In life, money isn’t everything, but in a start-up, it is. Many entrepreneurs, investors and business analysts have written and talked extensively about this topic and, having developed our first business to the point it is now, only now can I truly appreciate why.
Tracy Eden, National Marketing Director for Commercial Finance Group recently summed up the importance of cash flow in a blog post back in May. She said “One of the biggest financial mistakes many small business owners make is focusing too heavily on profitability at the expense of cash flow. There’s an old saying that sums it up well: ‘Profit is Queen, but cash is King’.”
Trying to run a start-up without cash flow is a bit like trying to play the final of the Champion’s League when you aren’t fit enough. It is so integral to the success of a venture, that even if you have the best product or best employees, if you can’t keep the show on the road, there’ll be no show.
Perhaps one of the most exciting things about knock-out competitions like the Champion’s League is the fact that it can go to extra-time or even penalties! When the latter happens, often the winner, who comes out, is simply the team that was physically able to keep going the longest.
Let’s say for example the ball in this football match is your product and that if you use the ball/product well enough to score more than you’re opponents, you’ll win the match. For the purpose of this analogy let’s associate winning the match to selling your company or landing that huge customer.
Now your team all has to work together to score enough goals so that you beat your competitors and ensure you achieve the ultimate goal. One of the problems however, is that this is a final, and you don’t know how long it’s going to take to win this match. It could be 90 minutes it could be 120 minutes or it could even be 120 minutes plus a penalty shoot-out.
As a result of this ambiguity, the management team’s job is to ensure their players have the fitness levels to be able to get to the end of the match whatever the outcome.

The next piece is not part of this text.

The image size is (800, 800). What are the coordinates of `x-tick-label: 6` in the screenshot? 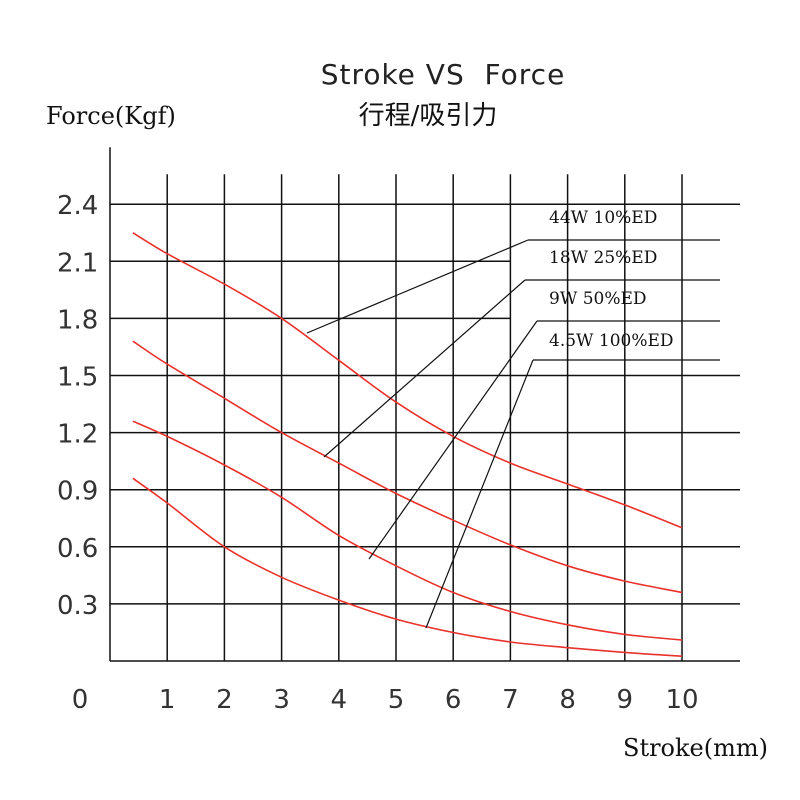 It's located at (454, 700).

If they don’t have the fitness then they’ll start to get injured and the team could crumple and miss out on the end goal by the narrowest of margins.
Let’s think of the manager, in this case, as the CFO of the company and, the fitness of the players, as the company’s cash flow. As players and whether you play in attack (sales), midfield (marketing) or in defense (product development), you will be relying on the management team to have given you the adequate training to ensure you have the necessary physical reserves to achieve the goal for the team.
The team that has the reserves to keep going will be in a much better chance to win the match than the team who doesn’t. It’s really as simple as that.
So, if you keep cash flow as your number one priority, it’ll keep your dreams of success still alive.